TK: What’s driving interest in and adoption of speech recognition for pro AV applications? And which ones (e.g., interactive digital signage for wayfinding, conference room control systems)? For example, is Covid-19 a recent driver because speech interaction eliminates the need for touching a display and thus the risk of the virus being spread by the screen? And what were some drivers before the pandemic that will continue long afterward?

JC: The rapid adoption and improvement of voice recognition technology in the consumer space is impacting demand for its integration in the workplace and interactive signage applications. The events space has been driving innovation in the area with live subtitling and translation already emerging at international conferences. At Microsoft Inspire in 2019, they showcased a language-translating HoloLens hologram and this was an inflexion point, showcasing the possibilities of the technology.

The last 12 months have been transformative in the integration of voice control into our everyday lives with applications now linked to many of our work processes, including meeting transcription and diary scheduling.

The requirement for touchless technology experiences has certainly increased during the pandemic, but the real driver is the increasing sophistication of the applications living behind the voice technology. AI is driving the collection and processing of the data behind the request and helping turn that into meaningful commands. Its accuracy and the speed at which it is obtained is the real gamechanger.

TK: What do AV integrators and their clients need to consider when deciding where and how to implement speech recognition? Are there any use cases where it makes more sense than others? For example, is it a better fit for the workplace because employees can be alerted that speech is now an option? Or is it an equally good fit for public places such as airports and hospitals, where people might not expect to be able to talk with wayfinding signage?

JC: The proliferation of voice control in our homes means users are increasingly comfortable with using it in all kinds of environments. ‘Cortana start my meeting’ will become commonplace within Teams integrated meeting spaces, but equally, it will speed up interactions with all kinds of digital signage. For example, users will be able to ask wayfinding displays for a direction rather than navigating touchscreens and virtual maps. It could have a place in the evolution of the retail experience with shopping becoming more personalised and concierge. Imagine ordering a different size to be brought to you in your changing room via voice control.

The three major areas of consideration for the implementation of voice are security, transparency and integration. How will the users expect their data to be stored and used and what implication does that have on the data security of the organisation? Are you being clear about how data will be used? Can you access the up-to-date information required to make the system work correctly?

TK: Natural language processing technology keeps getting more sophisticated. How does that enable a wider range of use cases?
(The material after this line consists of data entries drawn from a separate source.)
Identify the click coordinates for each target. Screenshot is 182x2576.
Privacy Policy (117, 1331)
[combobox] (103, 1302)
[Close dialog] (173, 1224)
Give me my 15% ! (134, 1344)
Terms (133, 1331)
For example, is speech recognition now able to accommodate a wide range of accents and non-standard words/phrases/slang?

JC: Natural language processing is rapidly improving but it’s not quite there yet. For example, there are sometimes a huge number of errors in your average meeting transcript. In this application, this isn’t necessarily a problem as it’s been proven that we naturally fill in the gaps while reading. However, it is a problem in business-critical applications where a small error in a transcript or command could be a huge issue.
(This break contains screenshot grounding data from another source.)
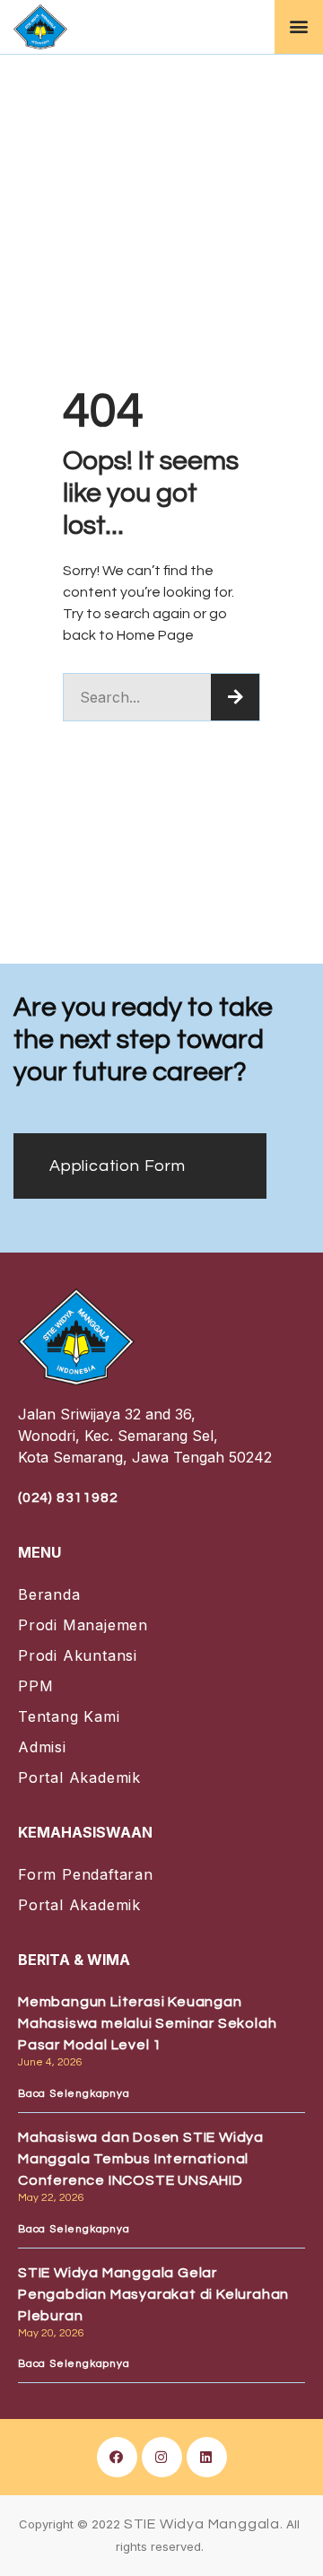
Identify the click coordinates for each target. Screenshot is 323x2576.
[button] (299, 26)
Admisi (42, 1747)
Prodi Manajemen (83, 1625)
Therefore while accuracy is still improving, integrators need to provide non-voice activated options in every case to ensure accessibility and the application should be carefully considered depending on how the misinterpretation of a command may affect the user experience of your service or brand.

TK: Gartner predicts that “by 2025, 75% of conversations at work will be recorded and analysed, enabling the discovery of added organizational value or risk.” Are there opportunities to use speech recognition systems for that kind of analysis? If so, how can organizations balance that with security/privacy? Maybe one concern is a system in a conference room constantly listening for wake words and getting hacked so it eavesdrops.
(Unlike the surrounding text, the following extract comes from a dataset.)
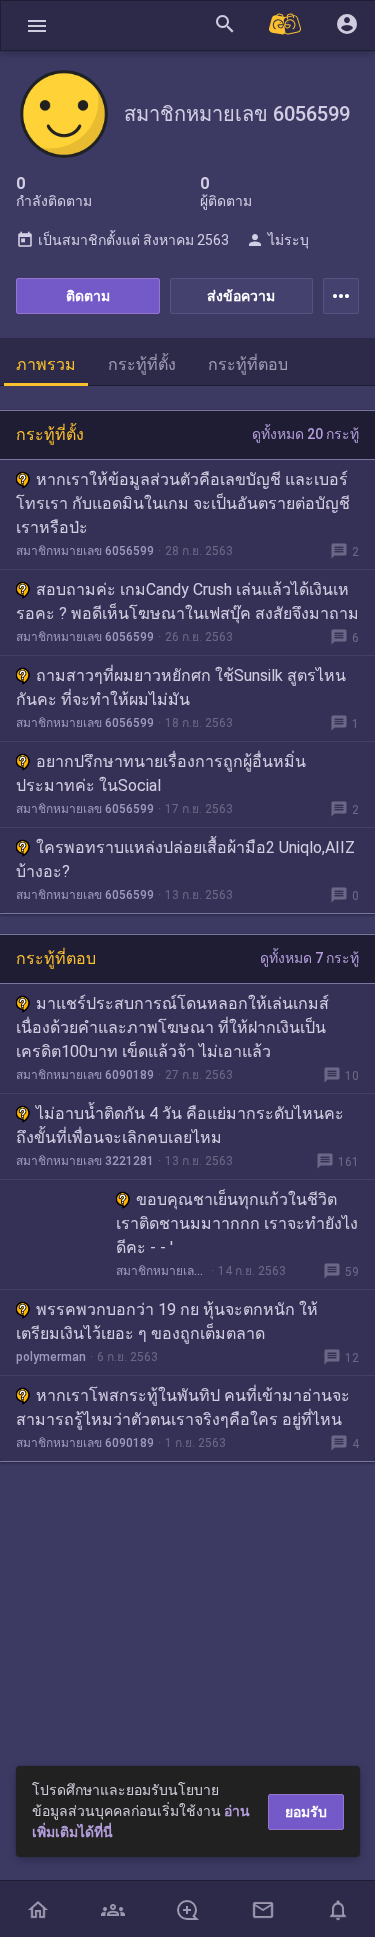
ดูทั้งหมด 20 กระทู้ (305, 434)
JC: How data is gathered and stored is absolutely critical in the deployment of voice recognition in businesses. Transparency with the people participating in a voice recorded conversation will be one area of consideration, data security another.

A robust security policy and infrastructure will be vital to AV integration projects as voice becomes integral to our devices. From an organisation point of view, trust in the system by the workforce will be critical in ensuring it doesn’t impact on creativity, collaboration and productivity.

However, the opportunities are really exciting. Organisations will be able to more accurately predict and evidence trends, personalise experiences and streamline administrative tasks. In the short term, it will reduce friction between people and technology, starting meetings more quickly, creating a more human interaction for digital signage than has ever been achieved.